- Born: Heidi Henrika Soininen 1978 (age 47–48) Pojo, Raseborg, Finland

Academic background
- Alma mater: Hanken School of Economics

= Heidi Schauman =

Economist

Heidi Henrika Schauman ( Soininen; born 1978) is a Finnish economist, who as of 2021 is the head of research at Danske Bank. Prior to this, she worked as the chief economist at Aktia Bank and Swedbank Finland, as well as in various roles at the Bank of Finland.

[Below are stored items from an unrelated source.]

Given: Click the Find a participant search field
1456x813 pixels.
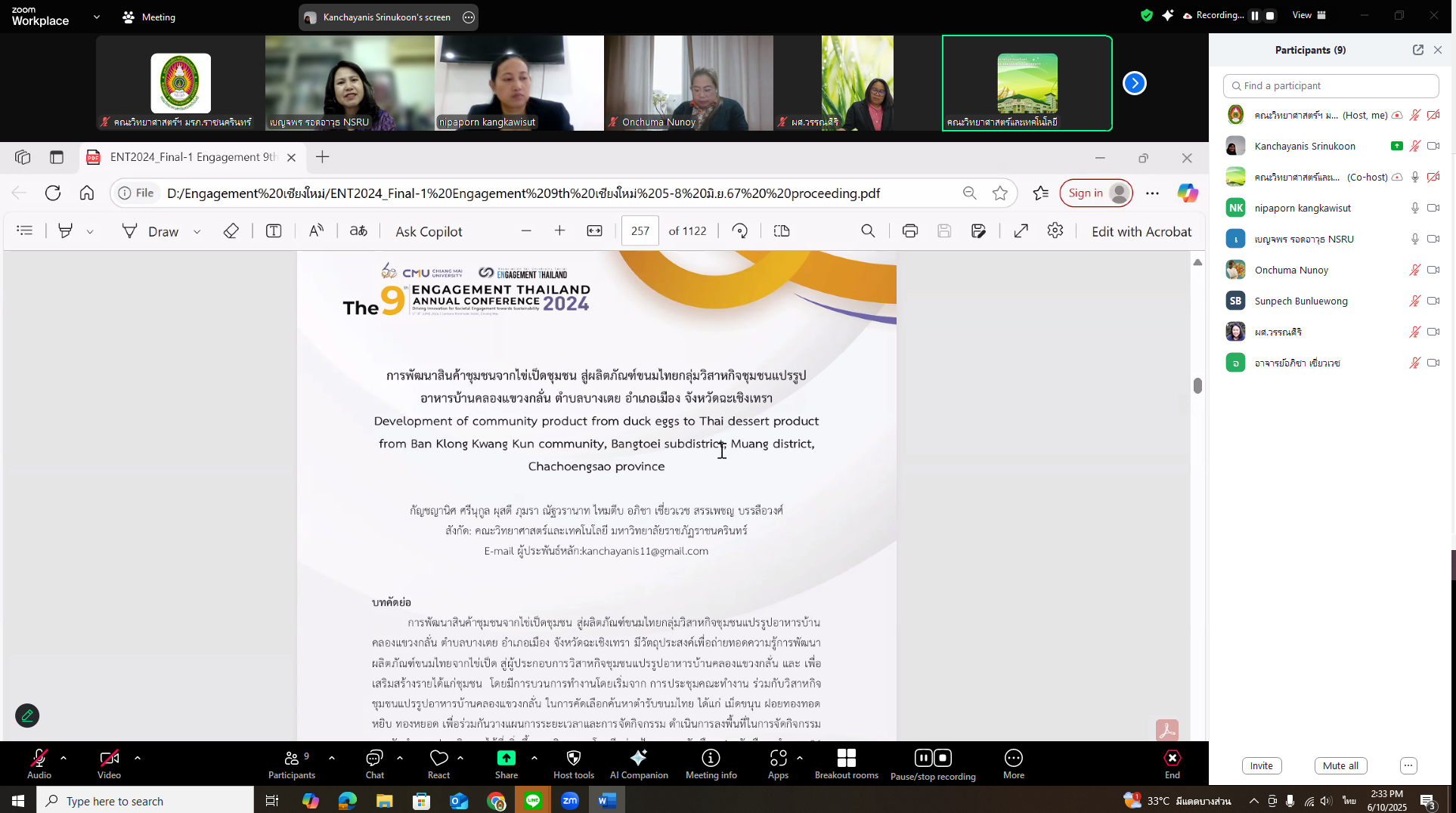Looking at the screenshot, I should point(1331,86).
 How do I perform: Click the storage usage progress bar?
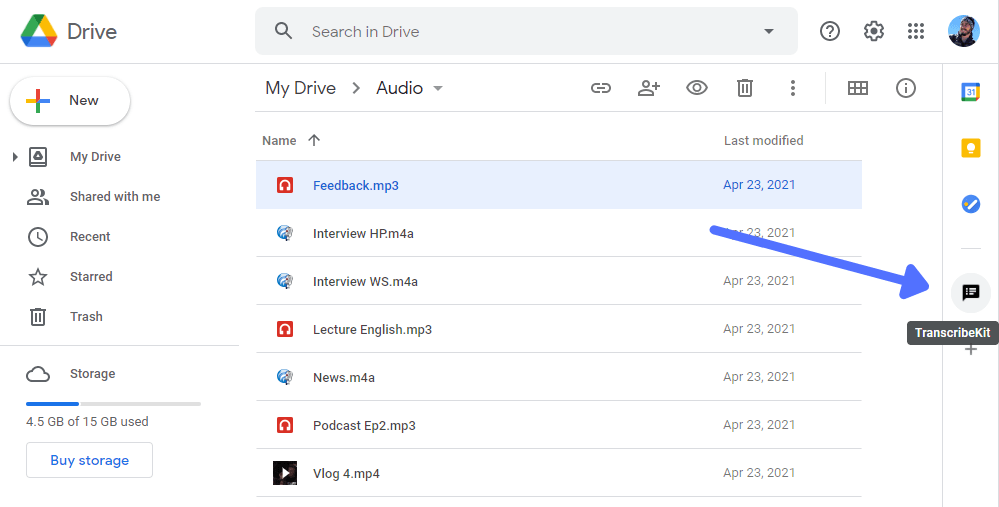[113, 404]
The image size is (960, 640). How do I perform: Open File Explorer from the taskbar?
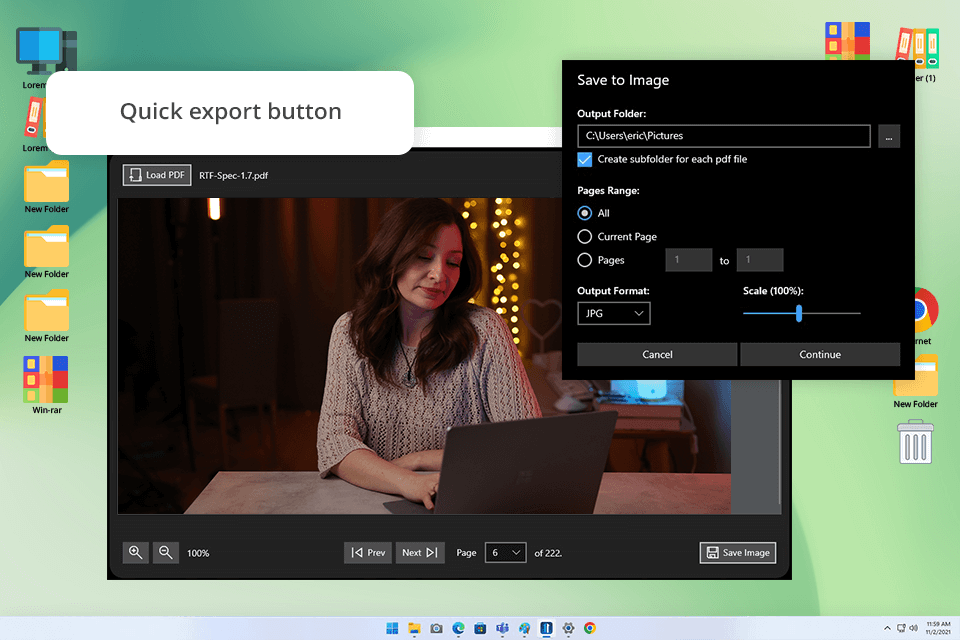(x=414, y=628)
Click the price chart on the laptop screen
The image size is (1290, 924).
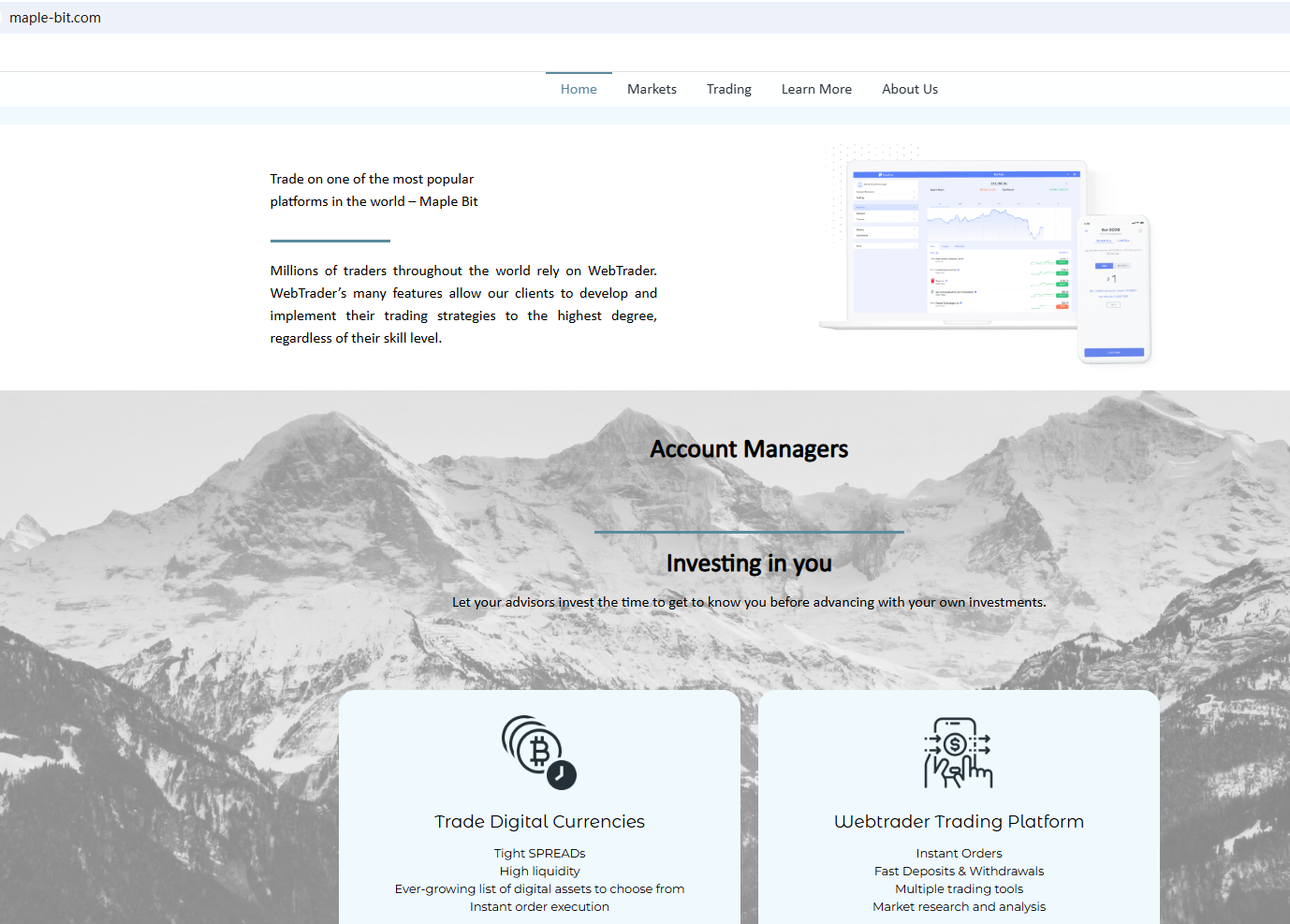(x=997, y=223)
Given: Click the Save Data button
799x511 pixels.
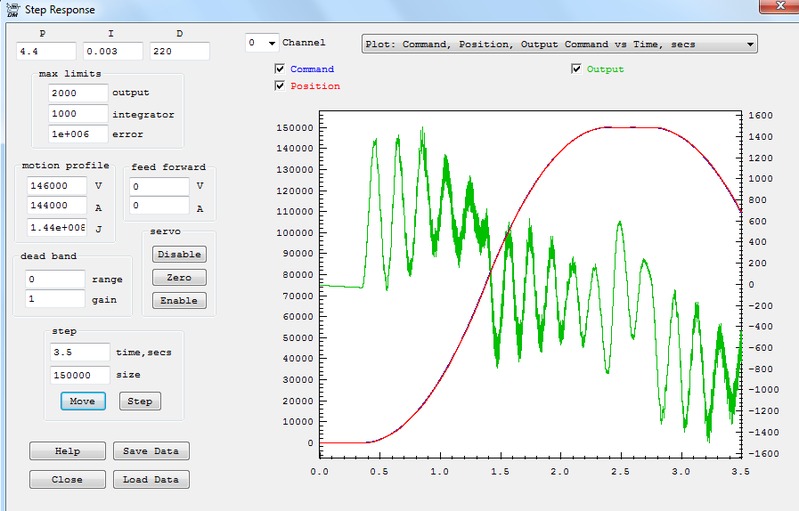Looking at the screenshot, I should click(150, 451).
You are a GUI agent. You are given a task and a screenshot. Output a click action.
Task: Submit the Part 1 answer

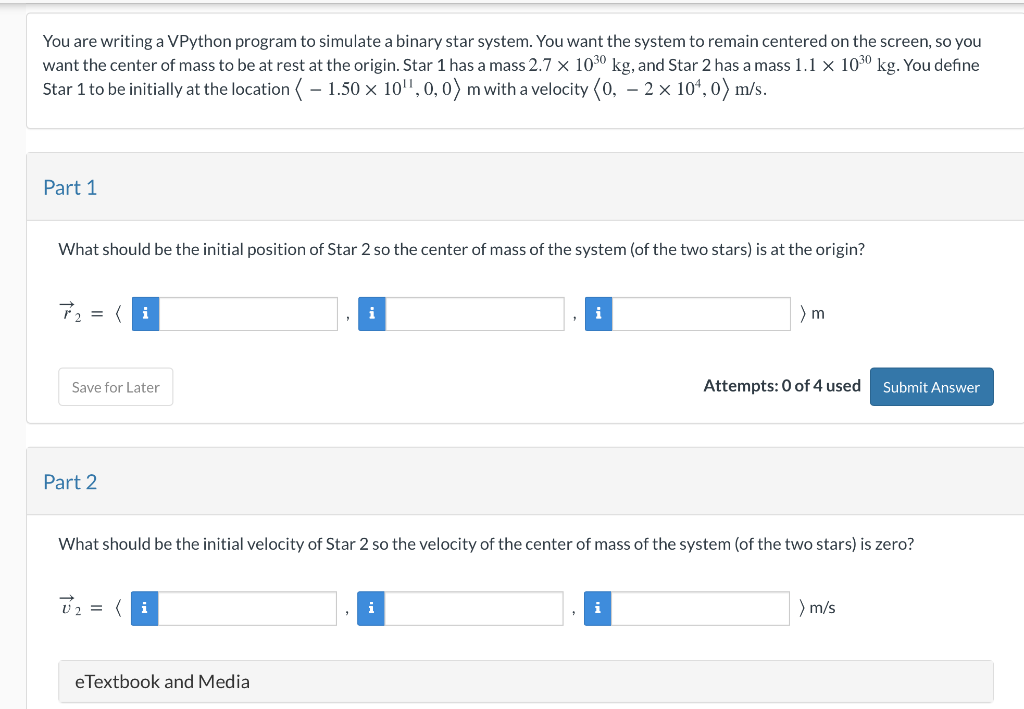tap(931, 387)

In addition to her main professional activities, Schauman is the chairman of the board of Helsinki Graduate School of Economics and holds board positions at Hanken and Hereditas and a Financial Board position of the Society of Swedish Literature. She was the Hanken Alumna of the year 2021. Heidi was awarded the Jaakko Honko medal in 2025. Schauman has previously held board positions at the Finnish Cultural Foundation and Finnish National Gallery. She also wrote as a regular columnist for the leading Swedish-language newspaper of Finland, Hufvudstadsbladet, for many years.

Schauman is an alumna of the Hanken School of Economics, where she obtained her PhD in economics, with her doctoral thesis investigating aspects of the labour market.

== Publications ==

- Soininen, Heidi: Empirical Studies on Labour Market Matching.